# PROBLEMS TO WORK ON:
a: Name the three yield components in wheat that the wheat yield estimation text identifies.
b: Write the next part of the wheat yield estimation text, picking up after its final sentence.

** START DOCUMENT SEGMENT **

Submitted by Craig Askim, Extension Agent/Agriculture and Natural Resources

At this time of the year, producers, agricultural lenders and other people ask me, how good is the wheat crop this year? While this can be hard to determine until it is actually in the bin, the article below explains a formula process you can use to estimate yields.

Estimating yield using a formula that is based on yield components can also give your insight into how environmental and management factors are influencing crop yield this season. The formula I like to use for predicting yield can be applied soon after the crop has headed. Most of the early-planted crop is now in this stage. The three components that contribute to yield in wheat are the number of spikes per area, the number of kernels per spike and kernel weight. Kernel weight can vary by variety and the environment and cannot be accurately ascertained until maturity. This is one of the reasons that estimating yield is just that, an estimate with the potential of some level of variance from the actual. The formula described below uses a historic average for kernel weight to allow for an estimation prior to maturity and harvest. That value and other conversion factors are incorporated into the value “0.142” included in the numerator. Since small differences in the numbers used in this formula can results in large differences in the estimated yield, multiple samples taken from representative areas of the field will help improve the accuracy of the estimate.

** END DOCUMENT SEGMENT **
** START SUPPLIED RECORDS **

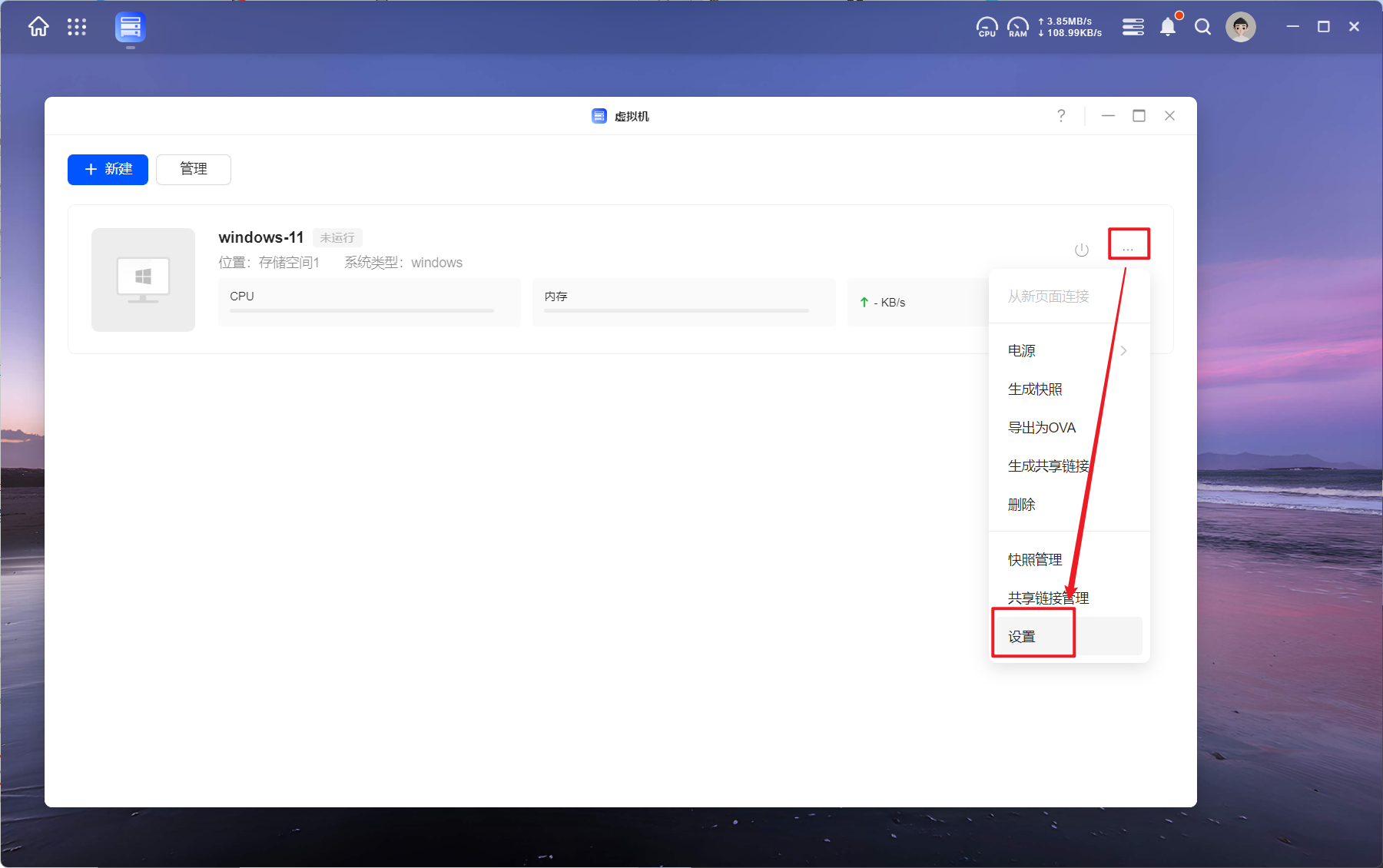Viewport: 1383px width, 868px height.
Task: Open the CPU usage monitor icon
Action: [x=987, y=28]
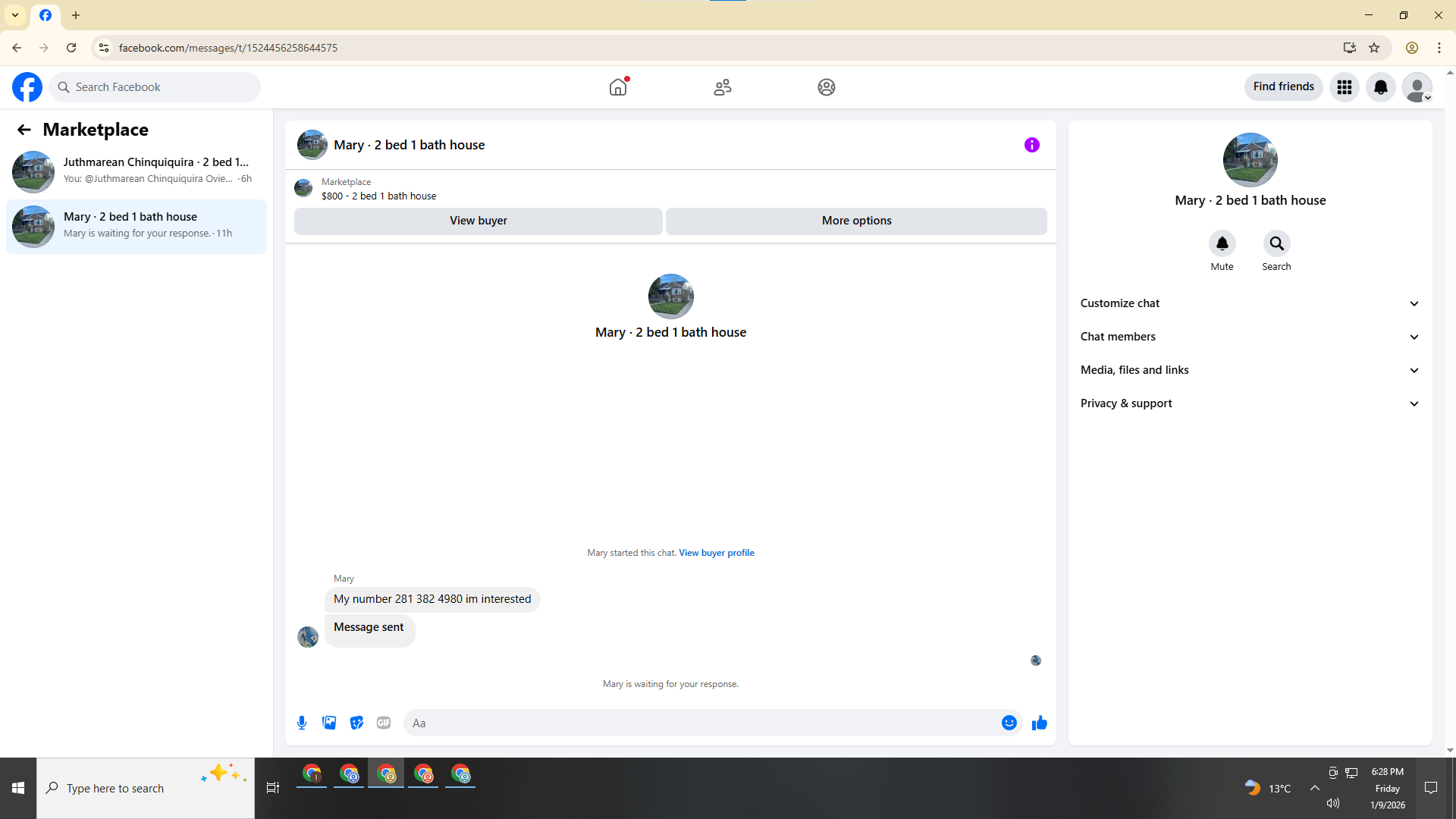Open the Facebook menu grid icon
1456x819 pixels.
click(1344, 87)
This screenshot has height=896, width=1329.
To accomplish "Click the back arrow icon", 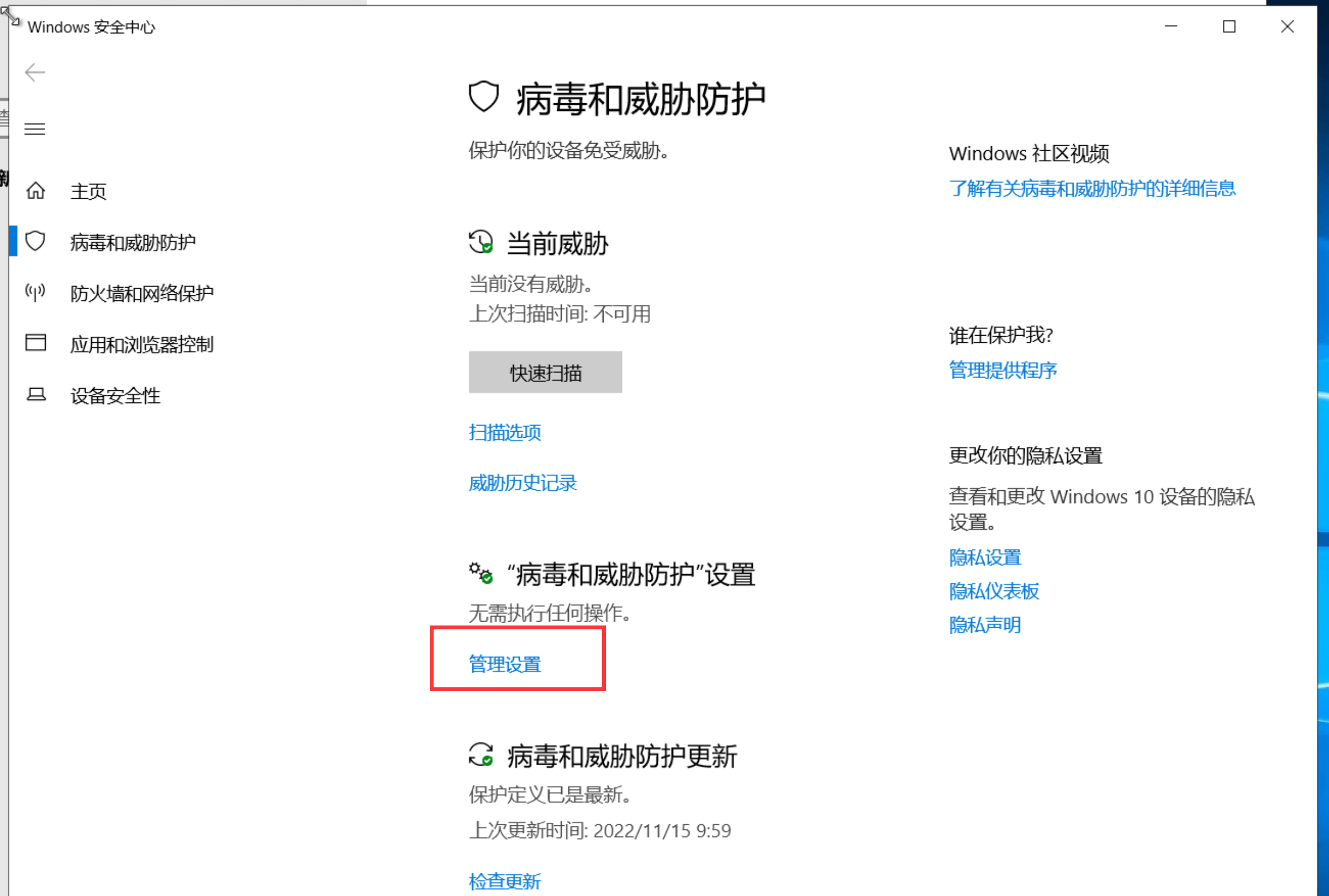I will (35, 72).
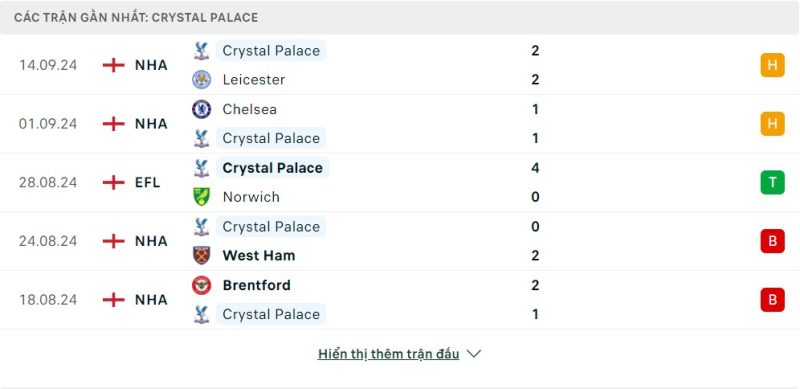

** END SUPPLIED RECORDS **

# SOLVED PROBLEMS:
a:
- The number of spikes per area
- The number of kernels per spike
- Kernel weight

b:
Bushels/acre = (spikes per 3 ft. of row X spikelet’s per spike X kernels per spikelet X 0.142

Row spacing in inches

Directions for obtaining the values for this formula:

  1. Count the number of spikes in a three-foot length of row (taking an average of several counts improves the estimate). Do not count small heads that will not significantly contribute to yield. If the crop was planted with an air seeder in bands or as paired rows, count the spikes from the entire width of the band or both rows in the pair.
  2. Count the number of spikelet is in six or more randomly selected spikes. Omit the top and bottom spikelet is as they contribute little to the overall yield. Spikelets are the primary branches on the spike.
  3. The number of kernels per spikelet can be determined by hand threshing the head and counting the kernels and then dividing that number by the number of spikelets. Previous experience, however, has shown that 2.3 kernels per spikelet gives a more accurate yield estimate, unless the crop has been stressed, then 2.1 kernels per spikelet should be used.
  4. If not known, determine the row spacing by measure the distance between several rows or bands of wheat. Most double disc drills are set at 6, 7, or 8 inch row spacing. The width of air-seeded bands can vary. To determine the row spacing of the bands, measure the distance between the edges of one band to the same edge of the adjacent band.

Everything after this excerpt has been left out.